Quartiles divide the sorted data into four equal parts. Q1 (25th percentile) is the median of the lower half; Q2 (50th percentile) is the overall median; Q3 (75th percentile) is the median of the upper half. The interquartile range (IQR = Q3 − Q1) contains the middle 50% of the data. IQR is used to detect outliers: values more than 1.5×IQR below Q1 or above Q3 are considered outliers (the Tukey fence rule).
What is the histogram showing?
The histogram divides the data range into equal-width bins and shows how many values fall into each bin. It visualizes the distribution shape: symmetric (bell-curve), right-skewed (tail to the right), left-skewed (tail to the left), bimodal (two peaks), or uniform. The distribution shape helps you choose the right summary statistics — for heavily skewed data, the median is a better central tendency measure than the mean.
The statistic that gets reported most often is often the least informative
Most people assume that the mean (average) is the primary summary of a dataset. In practice, the mean is the most easily manipulated and most frequently misleading summary statistic available. A dataset of salaries at a company where most employees earn $50,000 and the CEO earns $5,000,000 will show a mean salary of perhaps $150,000 — a number that describes nobody's actual pay. The median — the middle value — would be far closer to the typical employee's experience. Understanding which measure to use, and when to be skeptical of a reported average, is one of the most practically useful things statistics teaches.

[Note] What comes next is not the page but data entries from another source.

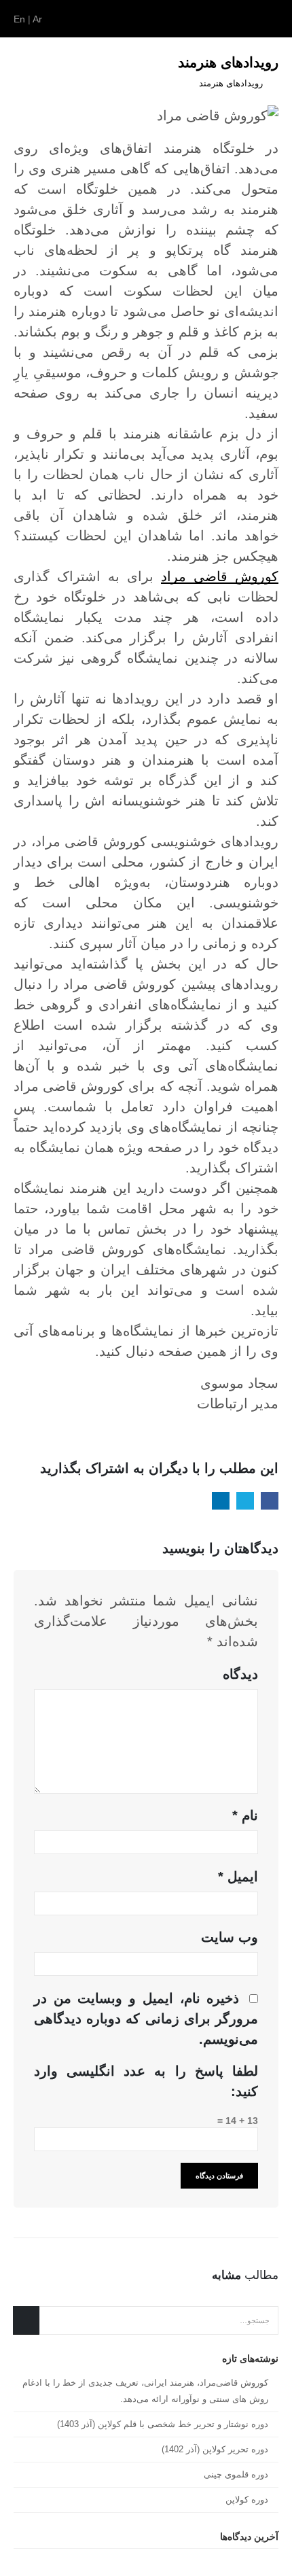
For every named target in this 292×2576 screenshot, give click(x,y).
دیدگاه (240, 1674)
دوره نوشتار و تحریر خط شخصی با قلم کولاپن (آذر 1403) (162, 2424)
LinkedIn (221, 1501)
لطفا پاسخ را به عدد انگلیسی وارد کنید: (146, 2081)
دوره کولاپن (246, 2499)
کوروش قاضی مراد (219, 576)
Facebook (269, 1501)
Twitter (245, 1501)
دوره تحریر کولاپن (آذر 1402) (215, 2449)
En (19, 19)
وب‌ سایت (229, 1937)
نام (245, 1815)
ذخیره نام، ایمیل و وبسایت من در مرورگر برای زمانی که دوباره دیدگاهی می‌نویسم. (146, 2019)
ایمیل (238, 1876)
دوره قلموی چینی (236, 2474)
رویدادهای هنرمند (231, 83)
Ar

How experts interpret summary statistics differently than beginners
Beginners compute the mean and stop. Analysts look at mean vs. median first: a large gap between them signals a skewed distribution or outliers. They look at the standard deviation relative to the mean (the coefficient of variation) to judge whether the spread is meaningful. They check the histogram shape before drawing any conclusion — a bimodal distribution (two peaks) may represent two distinct populations mixed together, and summarizing it with a single mean is actively misleading. The IQR and outlier flags tell you whether extreme values are likely errors or genuine data points that warrant investigation.
Variance and standard deviation
Variance is the average squared deviation from the mean: σ² = Σ(x − μ)² / n for a population, or s² = Σ(x − x̄)² / (n−1) for a sample. Squaring the deviations makes them all positive and gives larger weight to points far from the mean. Standard deviation is the square root of variance, putting it back in the same units as the original data. Bessel's correction (dividing by n−1 rather than n for a sample) compensates for the fact that the sample mean is itself estimated from the data, which causes the deviations to be slightly understated.
The normal distribution and why it matters
Many natural phenomena follow an approximately normal (Gaussian) distribution — a symmetric bell-shaped curve defined by its mean and standard deviation. Test scores, measurement errors, adult heights, and many biological measurements tend to be approximately normal. The central limit theorem states that the mean of any sufficiently large sample, regardless of the underlying distribution, will be approximately normally distributed. This makes the standard deviation a universal measure of spread: you can compare the variability of datasets with different means by comparing their standard deviations, and you can use the 68-95-99.7 rule to reason about probabilities.